__About this exercise__
All that should come back is the lines of the data below from the one containing "The height and width of the screenshot is (1513, 2408)." to the one containing "2576x1404 pixels.", inclusive, exactly as they stand.

__Records to process__
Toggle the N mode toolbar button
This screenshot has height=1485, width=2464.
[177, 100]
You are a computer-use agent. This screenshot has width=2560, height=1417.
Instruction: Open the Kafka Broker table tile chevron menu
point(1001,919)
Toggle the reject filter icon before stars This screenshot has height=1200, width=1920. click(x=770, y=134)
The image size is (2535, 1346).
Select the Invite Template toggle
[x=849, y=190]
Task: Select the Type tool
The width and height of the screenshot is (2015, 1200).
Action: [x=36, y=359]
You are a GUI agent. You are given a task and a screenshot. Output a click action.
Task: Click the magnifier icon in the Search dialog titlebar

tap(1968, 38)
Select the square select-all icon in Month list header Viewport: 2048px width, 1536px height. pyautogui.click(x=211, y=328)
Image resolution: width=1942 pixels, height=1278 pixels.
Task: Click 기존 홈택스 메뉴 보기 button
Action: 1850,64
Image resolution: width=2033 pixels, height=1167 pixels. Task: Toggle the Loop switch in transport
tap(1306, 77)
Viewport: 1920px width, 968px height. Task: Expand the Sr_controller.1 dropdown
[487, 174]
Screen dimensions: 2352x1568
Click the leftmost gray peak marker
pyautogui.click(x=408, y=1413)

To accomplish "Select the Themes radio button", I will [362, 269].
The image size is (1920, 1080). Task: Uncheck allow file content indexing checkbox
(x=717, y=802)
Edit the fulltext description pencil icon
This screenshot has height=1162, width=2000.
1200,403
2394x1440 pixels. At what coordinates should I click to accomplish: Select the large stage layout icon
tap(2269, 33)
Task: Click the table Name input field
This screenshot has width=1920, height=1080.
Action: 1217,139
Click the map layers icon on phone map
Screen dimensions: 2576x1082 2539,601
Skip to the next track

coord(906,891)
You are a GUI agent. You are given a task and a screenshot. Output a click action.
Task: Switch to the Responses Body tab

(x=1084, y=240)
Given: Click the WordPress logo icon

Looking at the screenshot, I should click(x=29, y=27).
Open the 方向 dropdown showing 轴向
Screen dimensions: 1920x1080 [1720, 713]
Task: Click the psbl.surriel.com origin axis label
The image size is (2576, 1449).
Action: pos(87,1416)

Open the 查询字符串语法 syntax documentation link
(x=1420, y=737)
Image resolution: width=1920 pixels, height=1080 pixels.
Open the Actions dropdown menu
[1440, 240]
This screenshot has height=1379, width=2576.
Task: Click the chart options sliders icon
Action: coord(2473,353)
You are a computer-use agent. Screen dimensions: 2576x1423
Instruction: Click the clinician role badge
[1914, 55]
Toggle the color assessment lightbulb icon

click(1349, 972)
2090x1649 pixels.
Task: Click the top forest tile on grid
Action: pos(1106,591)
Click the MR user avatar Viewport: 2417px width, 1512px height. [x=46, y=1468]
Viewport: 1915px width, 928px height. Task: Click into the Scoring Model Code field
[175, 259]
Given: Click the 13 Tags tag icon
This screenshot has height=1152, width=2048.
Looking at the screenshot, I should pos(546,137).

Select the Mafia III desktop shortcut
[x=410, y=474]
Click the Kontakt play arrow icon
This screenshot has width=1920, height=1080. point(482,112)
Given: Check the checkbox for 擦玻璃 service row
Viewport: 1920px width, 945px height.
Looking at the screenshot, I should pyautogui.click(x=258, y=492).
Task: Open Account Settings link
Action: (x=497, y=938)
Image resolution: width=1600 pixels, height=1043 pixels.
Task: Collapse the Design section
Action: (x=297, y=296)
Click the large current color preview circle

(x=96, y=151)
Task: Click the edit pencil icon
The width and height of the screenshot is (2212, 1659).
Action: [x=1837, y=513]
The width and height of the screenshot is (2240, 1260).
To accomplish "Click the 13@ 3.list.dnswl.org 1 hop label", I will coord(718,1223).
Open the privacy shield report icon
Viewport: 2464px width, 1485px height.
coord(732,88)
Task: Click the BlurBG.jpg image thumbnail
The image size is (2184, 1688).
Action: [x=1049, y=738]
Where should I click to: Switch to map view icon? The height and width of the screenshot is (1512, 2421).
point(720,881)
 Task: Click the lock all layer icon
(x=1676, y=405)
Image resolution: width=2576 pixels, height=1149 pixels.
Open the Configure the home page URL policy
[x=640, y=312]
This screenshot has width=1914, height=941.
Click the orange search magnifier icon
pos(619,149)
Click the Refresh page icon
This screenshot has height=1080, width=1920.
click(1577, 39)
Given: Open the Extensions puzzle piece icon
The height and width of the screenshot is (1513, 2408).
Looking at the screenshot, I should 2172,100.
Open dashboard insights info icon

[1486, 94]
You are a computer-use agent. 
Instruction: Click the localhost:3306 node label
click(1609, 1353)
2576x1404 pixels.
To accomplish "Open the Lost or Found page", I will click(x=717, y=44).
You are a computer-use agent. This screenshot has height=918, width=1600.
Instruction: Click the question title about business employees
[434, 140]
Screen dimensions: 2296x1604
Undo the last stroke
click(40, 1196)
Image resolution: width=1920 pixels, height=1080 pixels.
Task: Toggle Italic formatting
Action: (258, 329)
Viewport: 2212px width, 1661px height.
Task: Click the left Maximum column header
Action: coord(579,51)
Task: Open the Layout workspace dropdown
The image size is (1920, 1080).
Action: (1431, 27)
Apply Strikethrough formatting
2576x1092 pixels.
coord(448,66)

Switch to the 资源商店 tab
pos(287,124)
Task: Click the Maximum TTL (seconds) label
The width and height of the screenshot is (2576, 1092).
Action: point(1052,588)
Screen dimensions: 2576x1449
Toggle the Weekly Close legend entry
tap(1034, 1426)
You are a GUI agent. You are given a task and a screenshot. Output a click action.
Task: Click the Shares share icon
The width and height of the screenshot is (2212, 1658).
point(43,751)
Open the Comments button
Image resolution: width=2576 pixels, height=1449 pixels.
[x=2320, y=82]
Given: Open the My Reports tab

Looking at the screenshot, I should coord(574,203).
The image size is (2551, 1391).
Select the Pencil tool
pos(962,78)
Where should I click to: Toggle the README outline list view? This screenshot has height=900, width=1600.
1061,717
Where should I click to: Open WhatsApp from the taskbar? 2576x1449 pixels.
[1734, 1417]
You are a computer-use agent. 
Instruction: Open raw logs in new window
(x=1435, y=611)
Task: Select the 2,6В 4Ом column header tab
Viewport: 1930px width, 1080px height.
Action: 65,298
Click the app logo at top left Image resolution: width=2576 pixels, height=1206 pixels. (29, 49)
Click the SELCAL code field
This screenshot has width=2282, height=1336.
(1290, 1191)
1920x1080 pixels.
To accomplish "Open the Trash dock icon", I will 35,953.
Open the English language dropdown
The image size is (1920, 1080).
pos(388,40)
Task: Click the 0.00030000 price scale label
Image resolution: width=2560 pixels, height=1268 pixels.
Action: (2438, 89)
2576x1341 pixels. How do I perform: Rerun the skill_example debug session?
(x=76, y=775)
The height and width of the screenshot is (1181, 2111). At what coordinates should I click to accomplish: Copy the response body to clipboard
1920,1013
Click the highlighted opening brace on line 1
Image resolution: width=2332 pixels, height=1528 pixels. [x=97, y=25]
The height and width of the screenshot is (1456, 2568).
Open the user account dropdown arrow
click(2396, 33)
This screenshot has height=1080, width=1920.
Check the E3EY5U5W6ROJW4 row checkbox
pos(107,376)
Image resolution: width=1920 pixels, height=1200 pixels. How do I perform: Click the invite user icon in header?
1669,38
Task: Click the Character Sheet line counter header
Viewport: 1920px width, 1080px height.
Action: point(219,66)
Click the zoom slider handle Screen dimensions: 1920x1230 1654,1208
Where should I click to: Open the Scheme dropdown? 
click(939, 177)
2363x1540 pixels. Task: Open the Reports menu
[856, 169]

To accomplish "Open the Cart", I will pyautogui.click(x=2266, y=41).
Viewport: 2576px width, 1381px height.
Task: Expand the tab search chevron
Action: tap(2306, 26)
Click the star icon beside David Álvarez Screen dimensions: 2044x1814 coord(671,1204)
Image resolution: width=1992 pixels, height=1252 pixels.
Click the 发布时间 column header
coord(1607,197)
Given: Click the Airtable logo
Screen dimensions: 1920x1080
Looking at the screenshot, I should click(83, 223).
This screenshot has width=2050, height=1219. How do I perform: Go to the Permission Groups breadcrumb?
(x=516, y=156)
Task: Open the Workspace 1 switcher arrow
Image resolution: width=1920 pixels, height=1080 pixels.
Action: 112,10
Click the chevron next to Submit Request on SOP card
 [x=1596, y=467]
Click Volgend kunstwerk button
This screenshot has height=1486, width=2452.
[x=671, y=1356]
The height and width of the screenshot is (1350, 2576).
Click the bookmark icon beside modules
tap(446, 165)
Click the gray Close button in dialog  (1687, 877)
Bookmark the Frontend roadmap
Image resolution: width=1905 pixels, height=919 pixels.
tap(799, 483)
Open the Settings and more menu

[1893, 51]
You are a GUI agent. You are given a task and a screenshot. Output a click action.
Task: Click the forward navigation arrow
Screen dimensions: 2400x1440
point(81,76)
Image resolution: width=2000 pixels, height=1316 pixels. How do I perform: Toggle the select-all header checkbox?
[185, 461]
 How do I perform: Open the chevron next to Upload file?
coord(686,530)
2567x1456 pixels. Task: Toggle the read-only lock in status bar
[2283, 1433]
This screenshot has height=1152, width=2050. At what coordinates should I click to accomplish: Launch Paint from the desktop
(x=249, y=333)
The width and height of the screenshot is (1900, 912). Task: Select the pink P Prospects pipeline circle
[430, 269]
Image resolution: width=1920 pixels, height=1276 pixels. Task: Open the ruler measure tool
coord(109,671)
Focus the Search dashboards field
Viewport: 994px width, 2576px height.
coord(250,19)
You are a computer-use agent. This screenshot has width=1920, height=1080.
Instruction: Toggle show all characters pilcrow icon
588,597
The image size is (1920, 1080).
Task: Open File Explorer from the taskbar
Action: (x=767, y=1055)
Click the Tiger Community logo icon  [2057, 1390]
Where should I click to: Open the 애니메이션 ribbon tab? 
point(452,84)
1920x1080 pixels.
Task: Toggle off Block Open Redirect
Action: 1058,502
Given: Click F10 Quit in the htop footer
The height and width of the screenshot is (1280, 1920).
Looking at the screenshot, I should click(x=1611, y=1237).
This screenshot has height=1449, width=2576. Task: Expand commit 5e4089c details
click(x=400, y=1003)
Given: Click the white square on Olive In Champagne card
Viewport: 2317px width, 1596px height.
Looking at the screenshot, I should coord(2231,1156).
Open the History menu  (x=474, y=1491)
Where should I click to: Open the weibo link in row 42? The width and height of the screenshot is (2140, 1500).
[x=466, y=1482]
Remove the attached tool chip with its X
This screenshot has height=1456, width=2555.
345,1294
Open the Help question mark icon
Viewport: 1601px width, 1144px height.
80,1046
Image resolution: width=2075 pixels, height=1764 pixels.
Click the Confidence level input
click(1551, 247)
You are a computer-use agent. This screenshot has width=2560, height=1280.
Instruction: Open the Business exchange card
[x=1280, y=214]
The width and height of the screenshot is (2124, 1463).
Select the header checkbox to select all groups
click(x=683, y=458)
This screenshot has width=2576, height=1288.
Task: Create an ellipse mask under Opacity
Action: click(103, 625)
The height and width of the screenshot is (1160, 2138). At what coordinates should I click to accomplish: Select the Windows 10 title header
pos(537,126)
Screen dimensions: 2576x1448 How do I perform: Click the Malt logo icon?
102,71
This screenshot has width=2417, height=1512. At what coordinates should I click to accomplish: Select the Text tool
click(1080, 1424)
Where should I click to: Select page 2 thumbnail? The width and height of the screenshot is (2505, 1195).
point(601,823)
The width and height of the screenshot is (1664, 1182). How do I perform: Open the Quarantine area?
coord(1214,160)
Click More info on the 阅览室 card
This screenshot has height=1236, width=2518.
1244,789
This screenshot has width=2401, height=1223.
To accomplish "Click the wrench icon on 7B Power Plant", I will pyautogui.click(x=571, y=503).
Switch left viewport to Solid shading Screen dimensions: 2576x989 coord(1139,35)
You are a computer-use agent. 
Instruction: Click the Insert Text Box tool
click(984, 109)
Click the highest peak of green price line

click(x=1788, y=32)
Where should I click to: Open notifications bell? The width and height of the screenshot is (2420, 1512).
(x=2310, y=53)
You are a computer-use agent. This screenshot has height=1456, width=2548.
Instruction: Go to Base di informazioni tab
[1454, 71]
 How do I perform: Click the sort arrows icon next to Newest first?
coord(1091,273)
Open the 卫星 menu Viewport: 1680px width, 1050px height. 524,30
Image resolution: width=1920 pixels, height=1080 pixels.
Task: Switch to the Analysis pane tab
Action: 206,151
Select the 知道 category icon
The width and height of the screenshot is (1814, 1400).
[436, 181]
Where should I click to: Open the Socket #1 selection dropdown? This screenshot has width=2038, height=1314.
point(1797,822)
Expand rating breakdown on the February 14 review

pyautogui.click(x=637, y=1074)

__Task answer__
The height and width of the screenshot is (1513, 2408).
Looking at the screenshot, I should 2172,100.
Open dashboard insights info icon

[1486, 94]
You are a computer-use agent. 
Instruction: Click the localhost:3306 node label
click(1609, 1353)
2576x1404 pixels.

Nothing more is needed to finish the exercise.